I happened to go for a walk along San Francisco's Embarcadero the other day, and noticed several significant construction projects underway:
- At Pier 15, work is well underway to build the new home of the Exploratorium museum. There is detailed information about the project in this article: Exploratorium’s New Waterfront Home on Track for a Spring 2013 Opening.
Indoor space of 330,000 square feet, includes quintessential Exploratorium exhibits in four galleries; space for professional teacher training, after-school programs, educational camps and lifelong learning; a theater; the Exploratorium store; and a café.The Exploratorium team also have a nifty collection of videos about the project.

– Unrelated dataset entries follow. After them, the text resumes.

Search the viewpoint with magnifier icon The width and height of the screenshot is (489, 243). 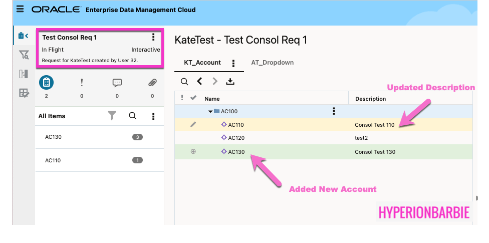[184, 81]
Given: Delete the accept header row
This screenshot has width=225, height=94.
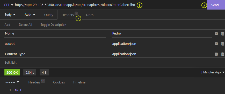Looking at the screenshot, I should pos(223,44).

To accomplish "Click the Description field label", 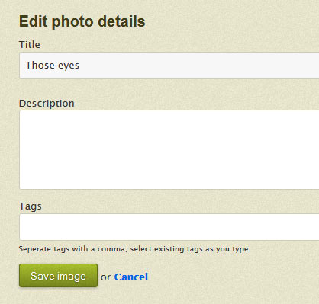I will (x=47, y=104).
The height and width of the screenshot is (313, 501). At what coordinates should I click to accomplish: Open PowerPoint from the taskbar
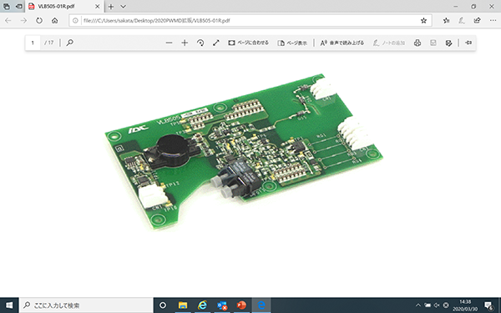[x=241, y=305]
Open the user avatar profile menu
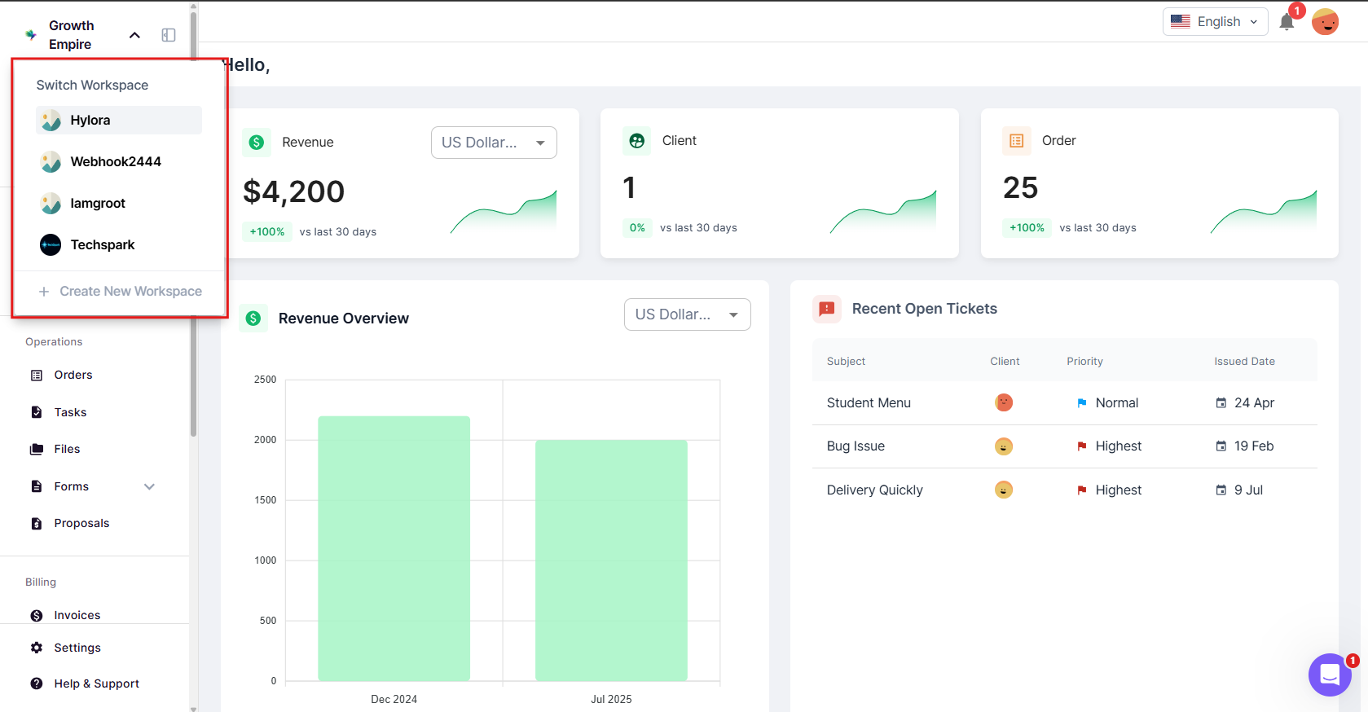 tap(1325, 22)
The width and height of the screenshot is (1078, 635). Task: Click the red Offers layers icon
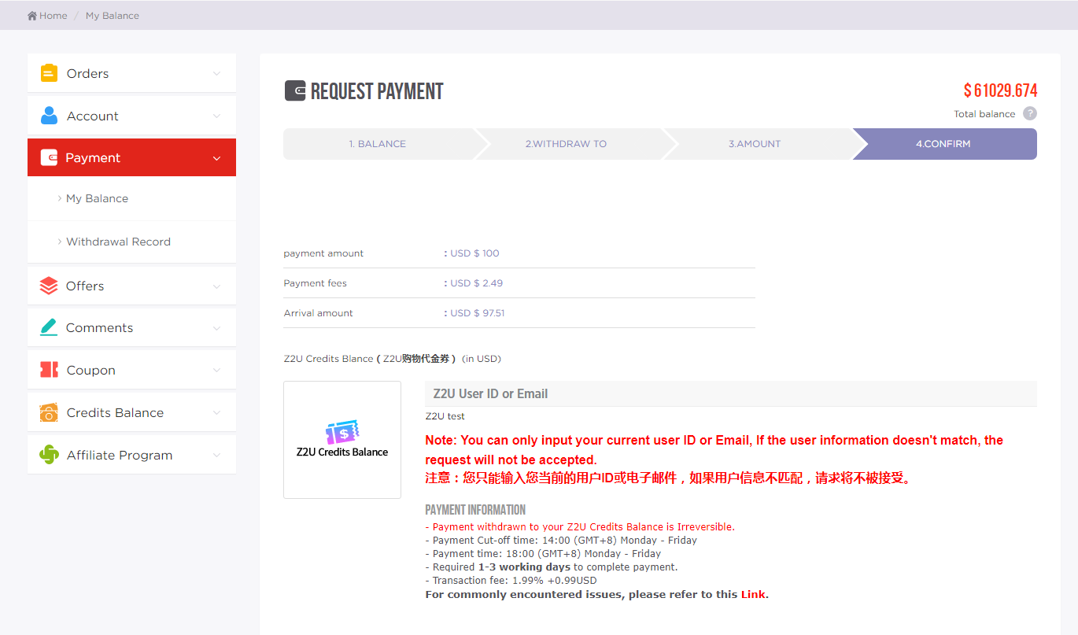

Apparently they are intending to produce a complete documentary once the work is complete. The videos are here: Creating the Campus. (Of course, I liked the demolition videos the best!)
I've always enjoyed my visits to the Exploratorium, and I think this new location will be superb and should bring them much higher visibility and usage.
- A few blocks north, at Pier 27, construction is well underway on the new cruise ship terminal: James R. Herman Cruise Terminal Project at Pier 27. There's a lot less information about this project, but it still looks like an exciting new project for the Embarcadero waterfront.
The Port desires to develop a world-class home port cruise terminal that reflects the values of San Francisco residents and the City’s leadership, meets international cruise terminal standards, and complies with regulatory requirements, including the Port’s commitment to the stewardship of waterfront historic resources within the Embarcadero Historic District.The project update page has more detail, including a timeline and progress reports.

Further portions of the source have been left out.